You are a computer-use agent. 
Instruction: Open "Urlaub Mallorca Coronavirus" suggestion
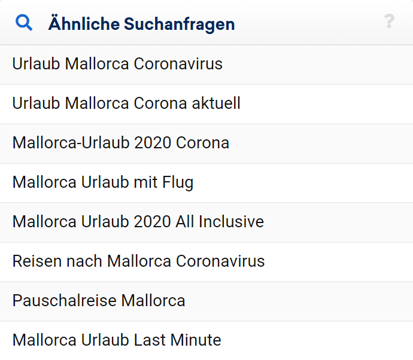click(117, 64)
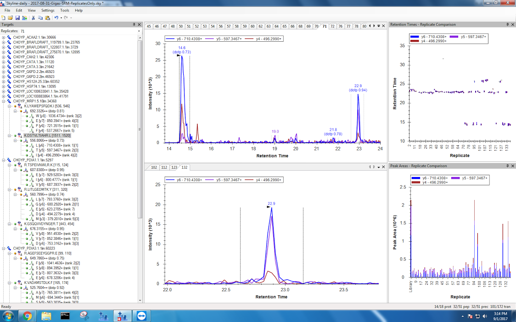Expand the CHOYP_ACAA2.1.1 protein node
The image size is (516, 322).
pos(4,37)

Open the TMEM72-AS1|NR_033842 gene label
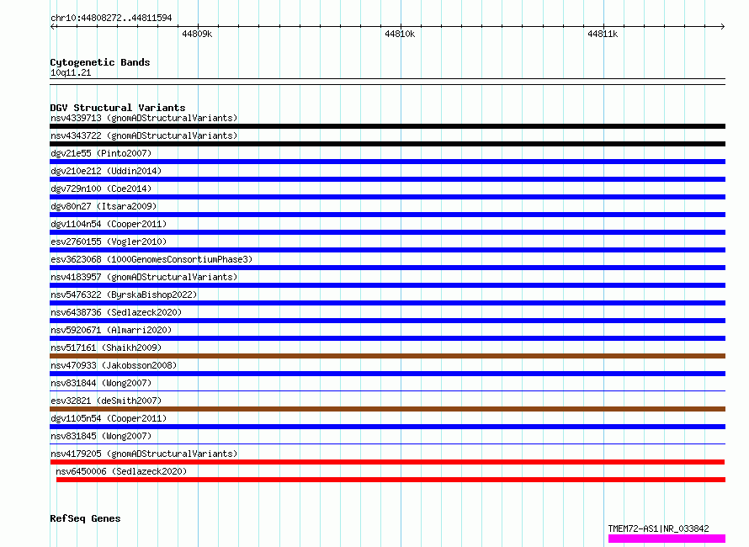click(x=658, y=528)
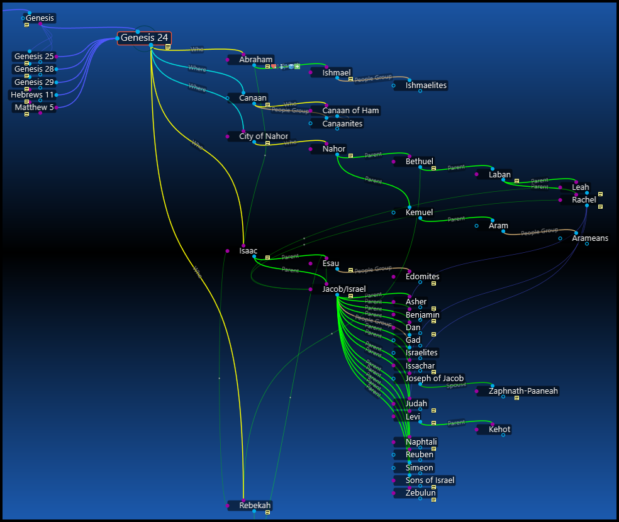This screenshot has height=522, width=619.
Task: Toggle the cyan port below Genesis 24
Action: pos(151,45)

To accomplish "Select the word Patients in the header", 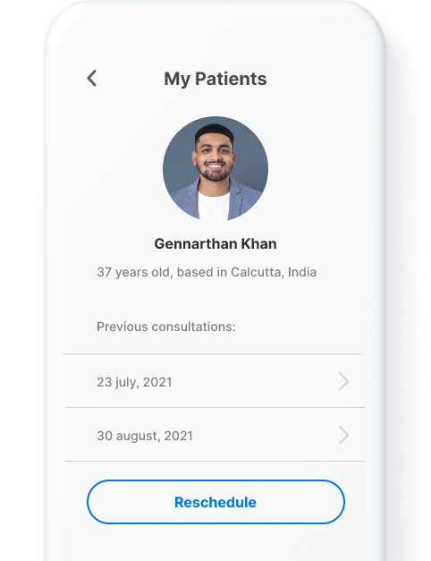I will [231, 79].
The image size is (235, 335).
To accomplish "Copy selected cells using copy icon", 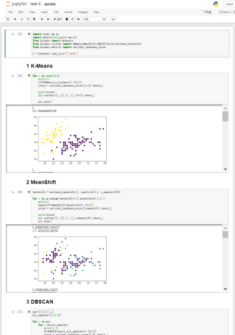I will point(28,19).
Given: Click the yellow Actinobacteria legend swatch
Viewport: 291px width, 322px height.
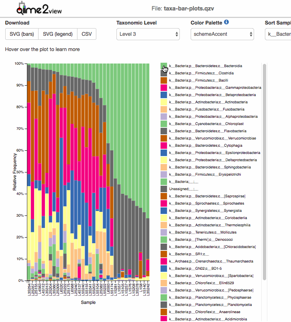Looking at the screenshot, I should 164,102.
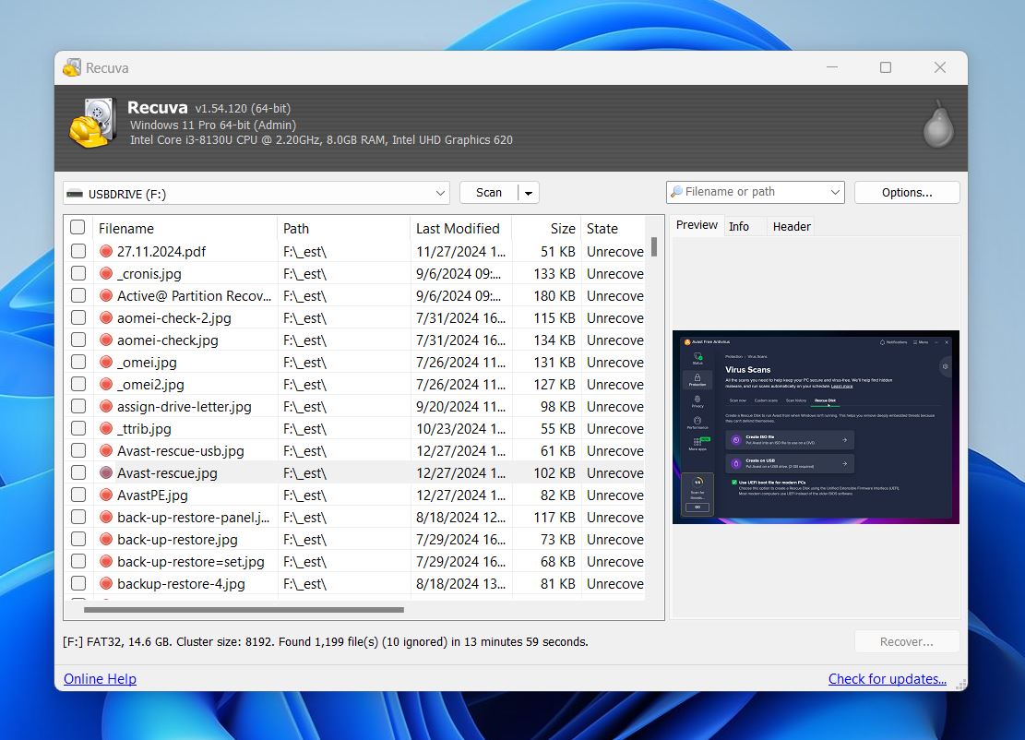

◇ ◇ ◇ ◇ ◇ ◇ ◇

▸ **About this task**
Skip the pictures. Please copy exactly the lines from the one with "Given: Click the" through the final line of the material above, both ends included.

▸ **Expected output**
Given: Click the yellow Actinobacteria legend swatch
Viewport: 291px width, 322px height.
Looking at the screenshot, I should 164,102.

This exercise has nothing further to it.